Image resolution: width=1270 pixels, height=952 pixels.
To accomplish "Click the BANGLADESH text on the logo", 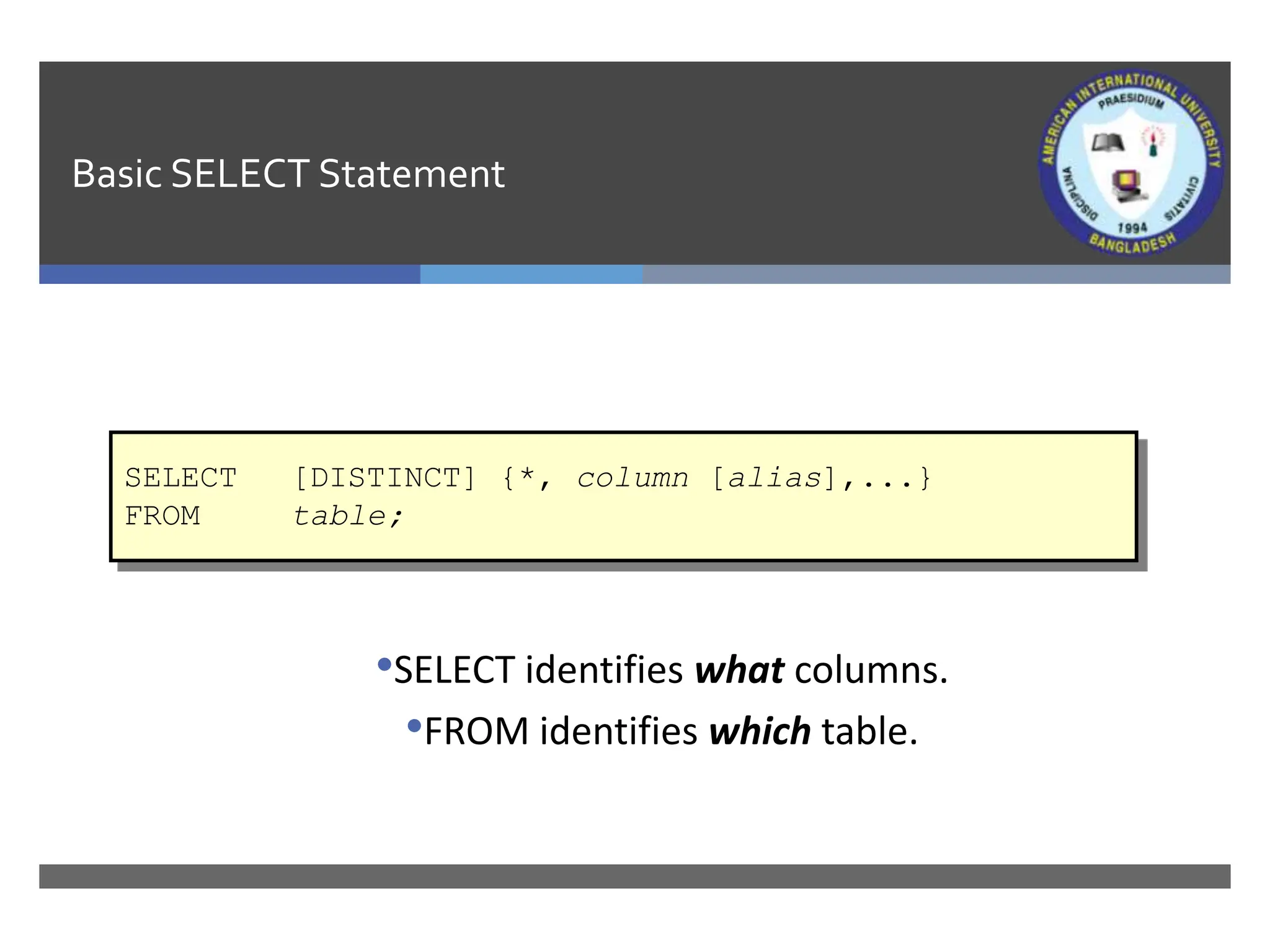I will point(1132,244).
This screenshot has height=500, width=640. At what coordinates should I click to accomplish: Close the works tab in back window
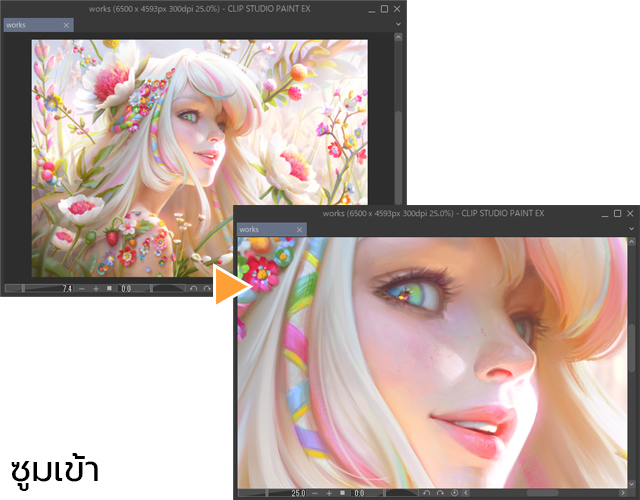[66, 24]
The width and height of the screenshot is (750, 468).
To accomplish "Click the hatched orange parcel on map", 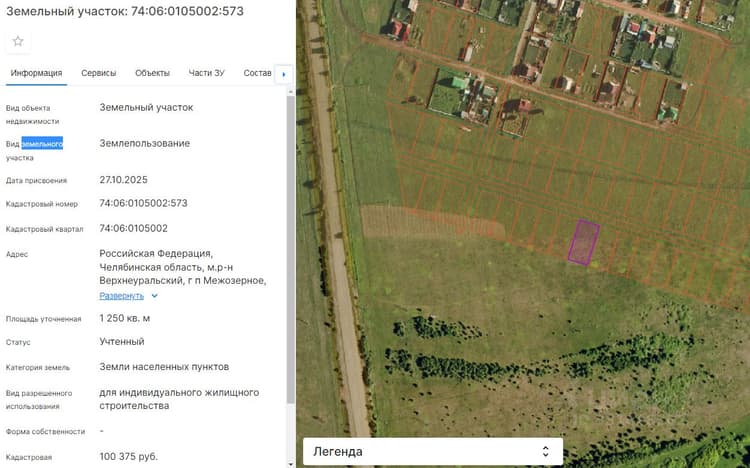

## Task description
Word for word, restate the lines from the one containing "The width and" through the end of the listing, and nothing more. Skip the pictures.

## Exercise response
The width and height of the screenshot is (750, 468).
To accomplish "Click the hatched orange parcel on map", 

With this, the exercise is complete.